It rarely ends well when a company has an apparent open-ended liability. Finance directors and analysts have routinely and massively underestimated the costs. Instances range from BP’s Deepwater Horizon oil spill to Danske Bank’s embroilment in alleged money laundering and Philips’ agonies over a sleep apnoea device.
The corollary is the market’s willingness to reinstate value when a financial threat diminishes. Investors added €10bn to GSK and Sanofi’s combined market worth on Wednesday following a US legal ruling. A judge threw out claims related to Zantac, a heartburn medication allegedly linked to cancer.
Judge Robin Rosenberg ruled that scientific evidence provided by the claimants was flawed. If other courts share this view, the two pharma companies could get off lightly.
The decision refers to federal litigation. Litigants may appeal against it. Zantac also faces state-level suits.
Even so, shareholders can now see that GSK has an exit route from attacks over Zantac. That makes it a much more investable proposition. There will be no shortage of investors rejigging their financial models for the UK-listed pharma group.

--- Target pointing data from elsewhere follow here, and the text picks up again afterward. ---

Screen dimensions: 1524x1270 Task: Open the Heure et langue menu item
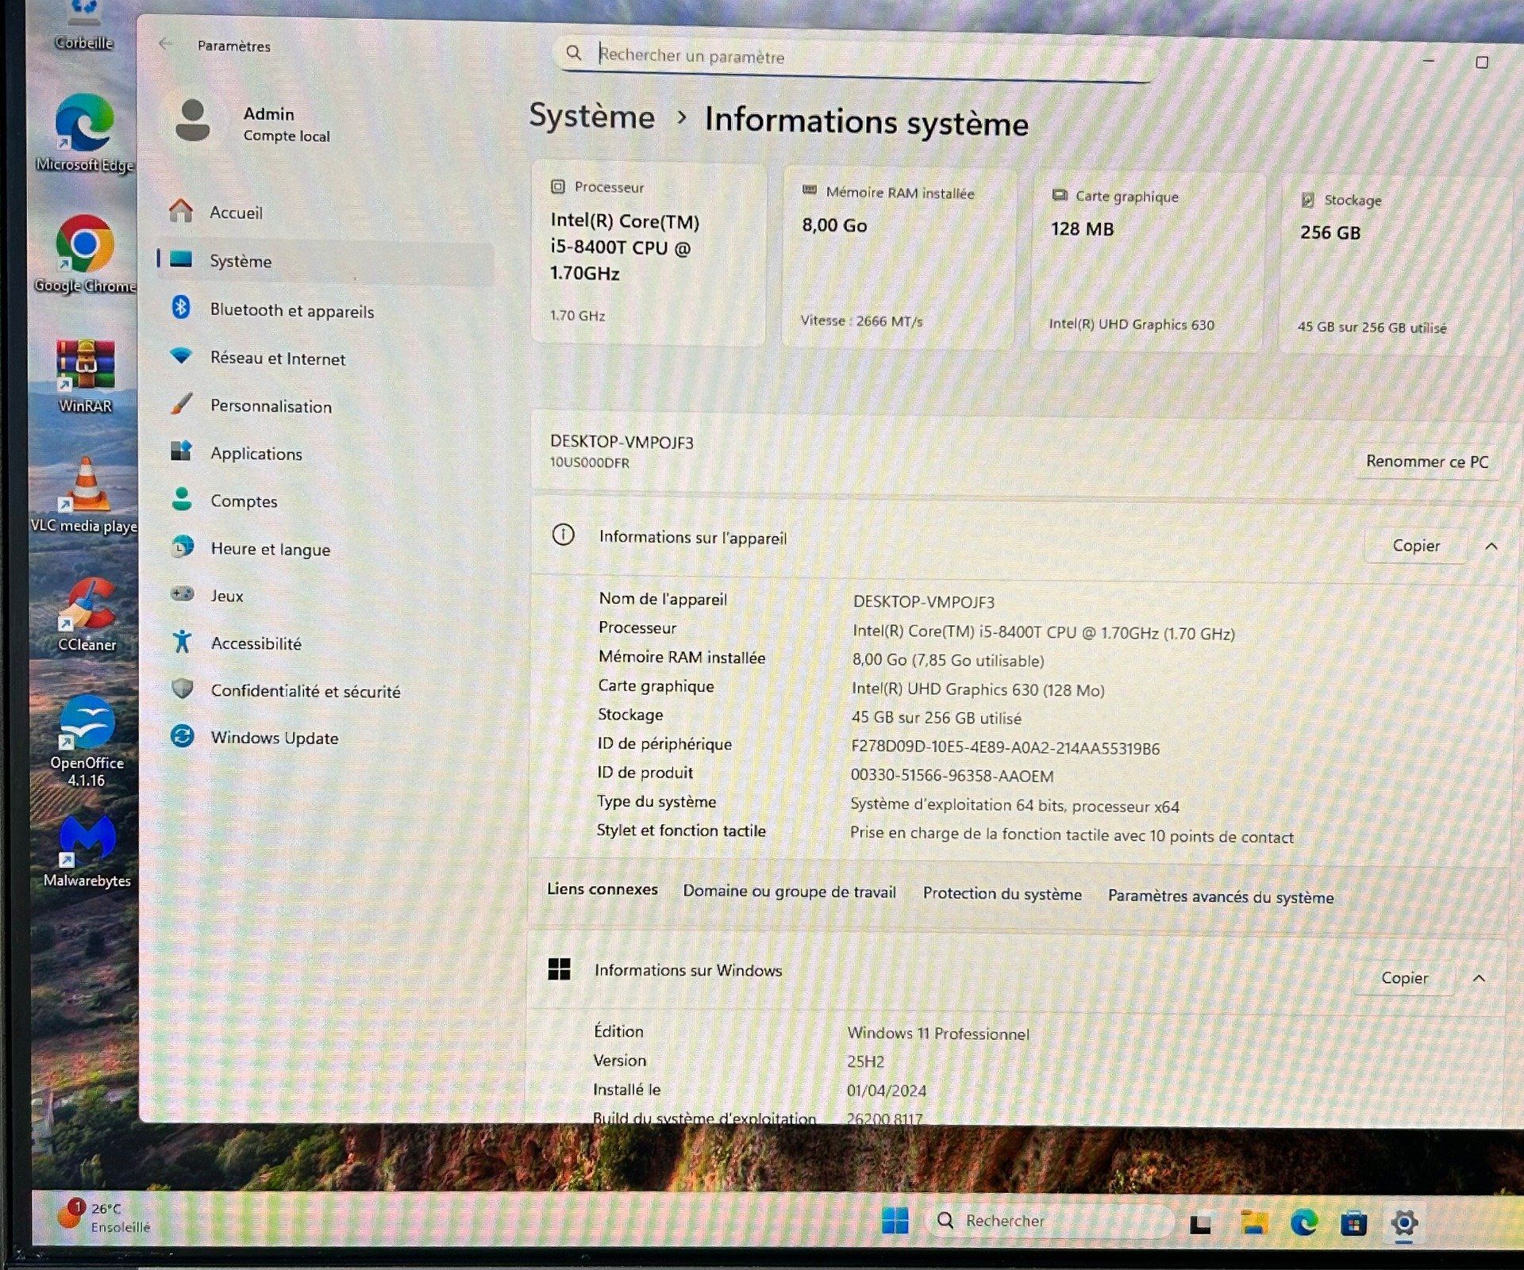coord(270,549)
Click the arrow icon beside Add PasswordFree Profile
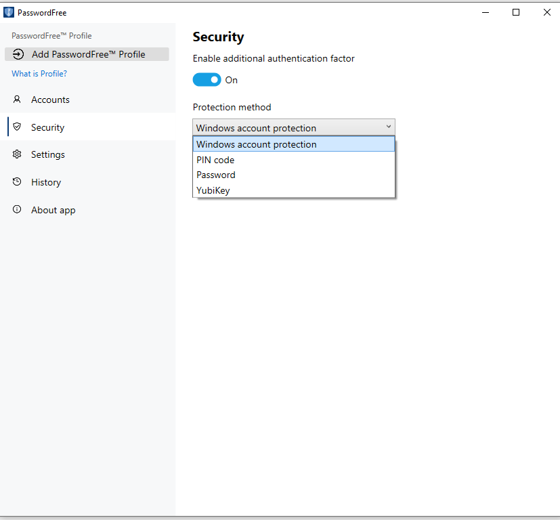The width and height of the screenshot is (560, 520). pyautogui.click(x=18, y=54)
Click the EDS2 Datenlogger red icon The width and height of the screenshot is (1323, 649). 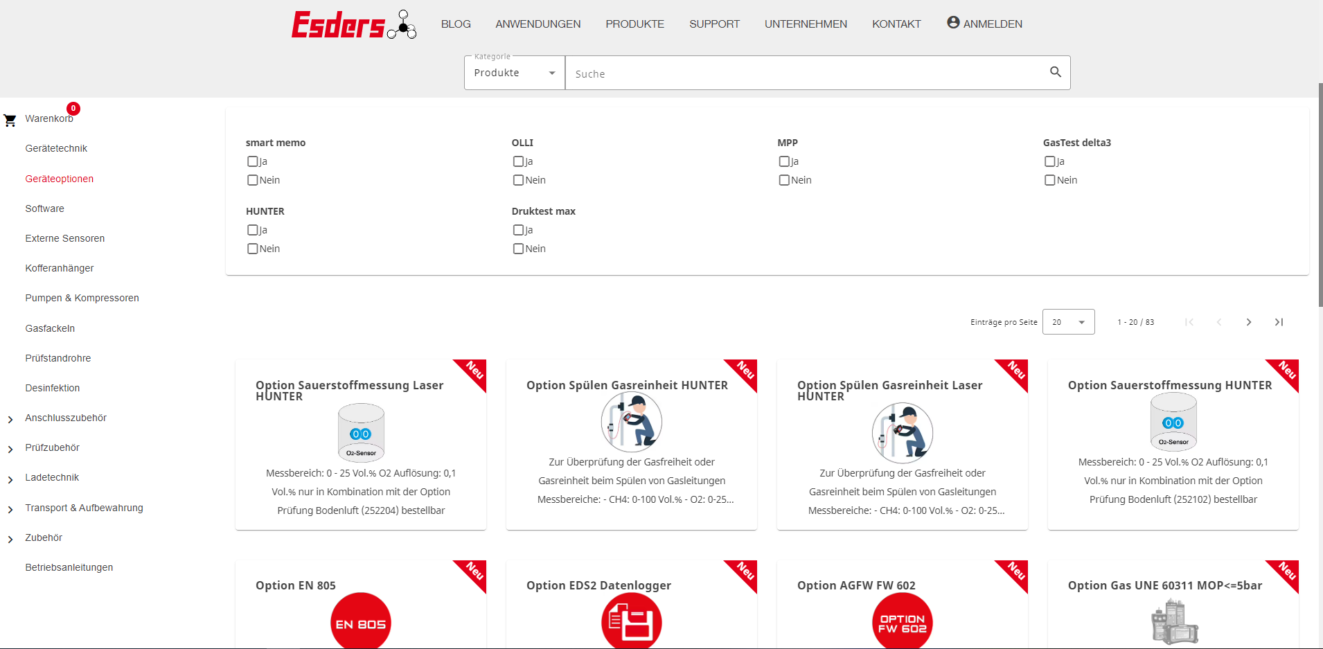coord(631,621)

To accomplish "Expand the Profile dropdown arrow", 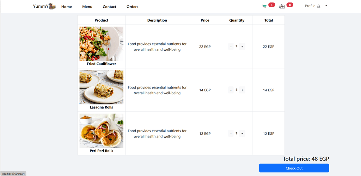I will pos(326,6).
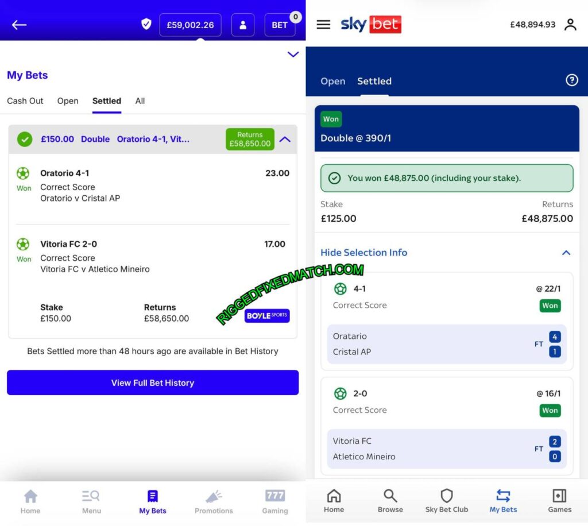Switch to Sky Bet's Open tab
The height and width of the screenshot is (526, 588).
point(332,82)
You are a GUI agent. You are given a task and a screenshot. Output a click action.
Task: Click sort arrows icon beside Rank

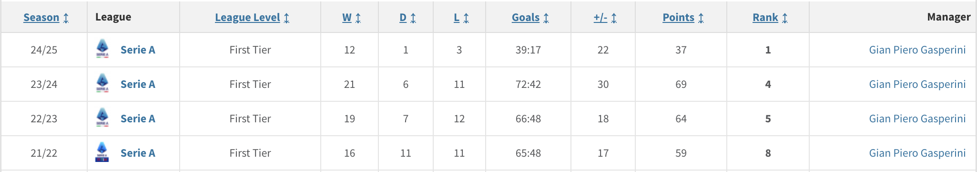coord(785,18)
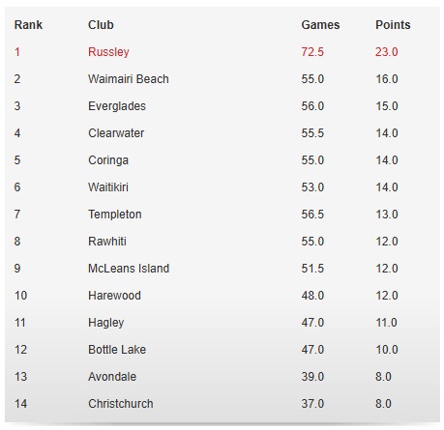
Task: Click the Points column header
Action: click(393, 25)
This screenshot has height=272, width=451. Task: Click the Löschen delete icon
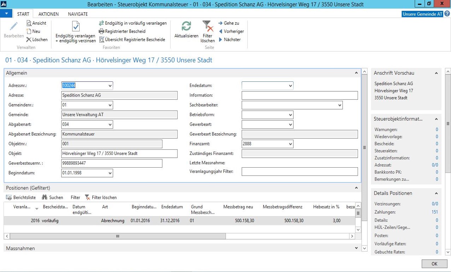(29, 40)
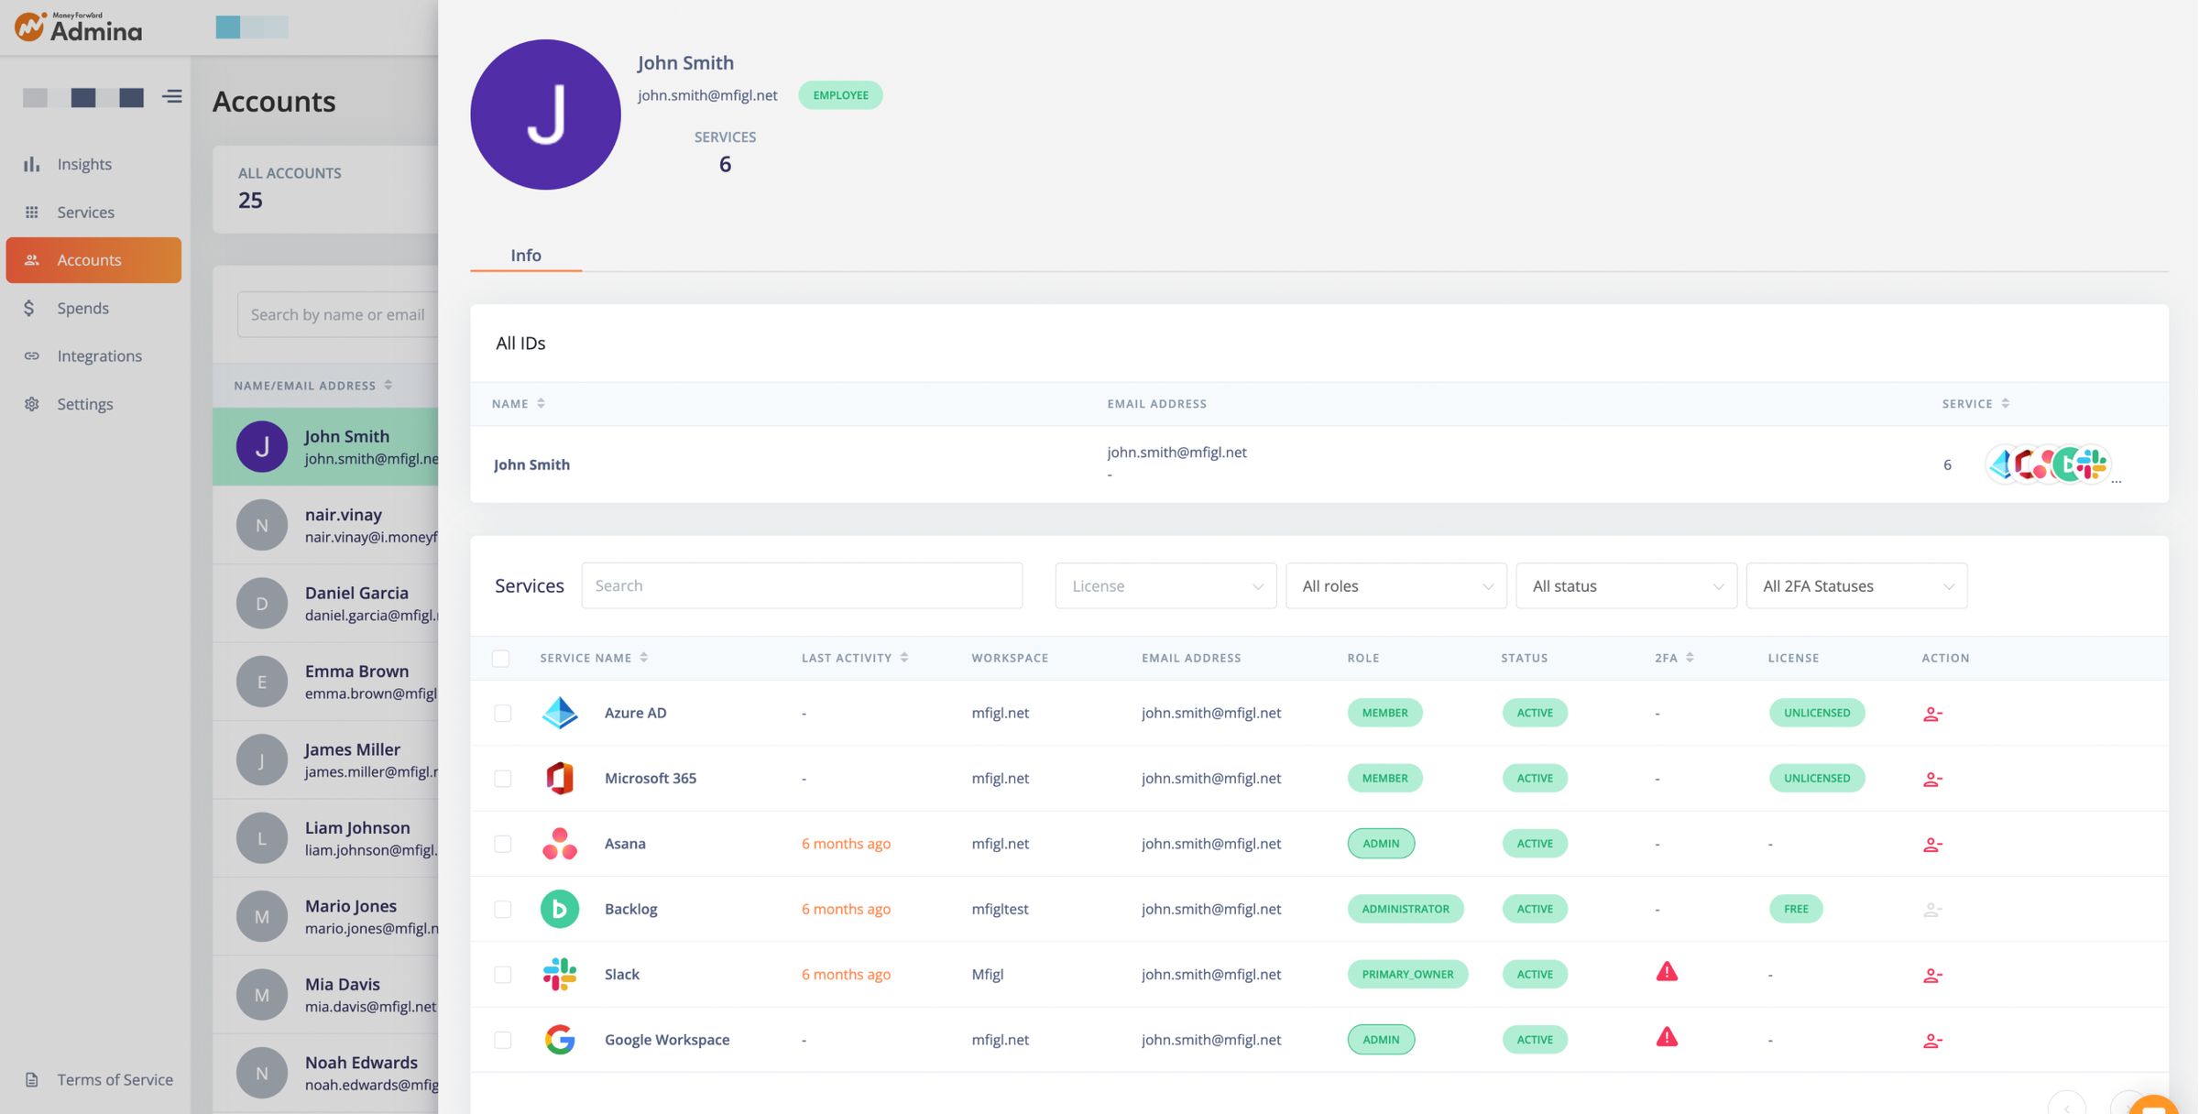Open the Insights section in the sidebar

(84, 164)
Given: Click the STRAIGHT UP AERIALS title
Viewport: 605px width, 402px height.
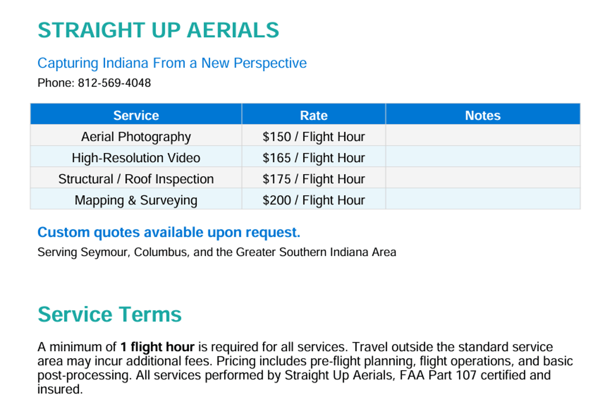Looking at the screenshot, I should coord(158,30).
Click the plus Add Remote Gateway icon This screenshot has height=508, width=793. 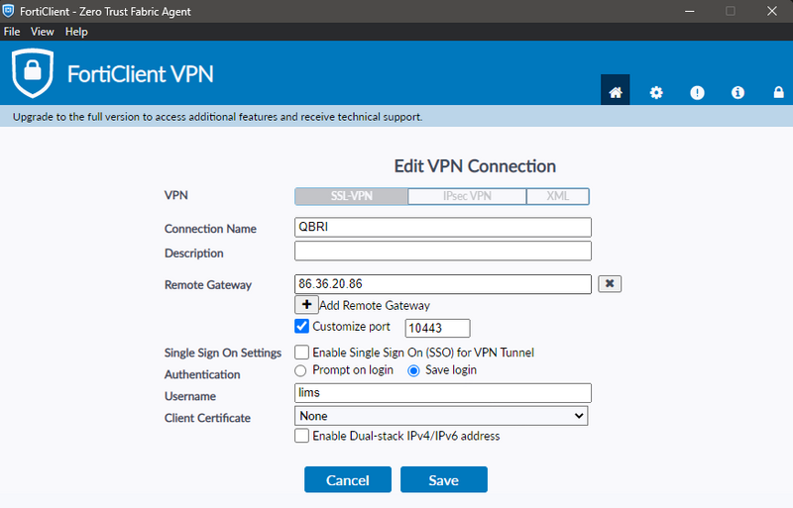click(306, 305)
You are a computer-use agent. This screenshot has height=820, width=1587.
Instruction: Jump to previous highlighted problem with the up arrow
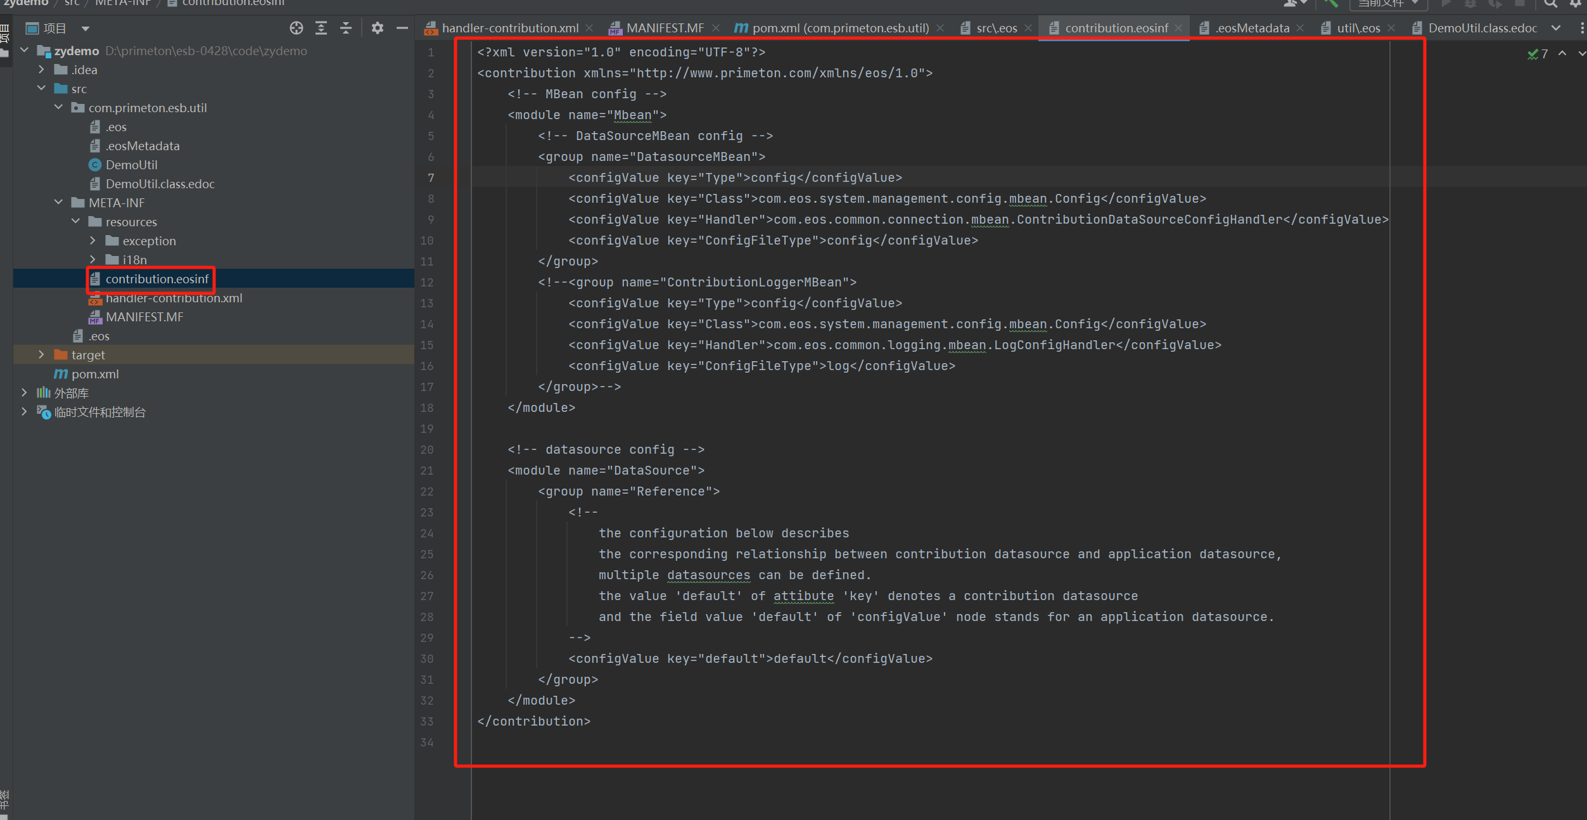click(1562, 54)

The group is mid-turnround, and has produced strong results so far this year. The main question for GSK concerns the health of its product pipeline, especially in oncology. Emma Walmsley, GSK’s chief executive, has raised R&D spending and appointed a new head. But two recent pieces of bad news — regarding blood and ovarian cancer drugs Blenrep and Zejula — will have done nothing to assuage investor fears.
That said, GSK looks cheap. Even after the rebound, it is only on 10 times 2022 earnings, according to S&P Global. That is about half the multiple of AstraZeneca, which is admittedly growing faster. GSK looks mispriced for a company committed to more than 10 per cent annual profit growth through 2026. The gap may now close. Barclays estimates $13bn of value that GSK lost last summer was because of investor nerves.
The Zantac court ruling is a clear positive for the companies that sold the products. It should soothe the whole industry. When the Zantac story gained traction this summer, guesstimates of the potential liabilities wiped £30bn off the combined values of the stocks involved.
That reflected the suspicion that alleged liabilities generally turn into the real kind. The Zantac ruling should encourage investors to take a more sanguine view of the next challenge from the world’s litigation factories.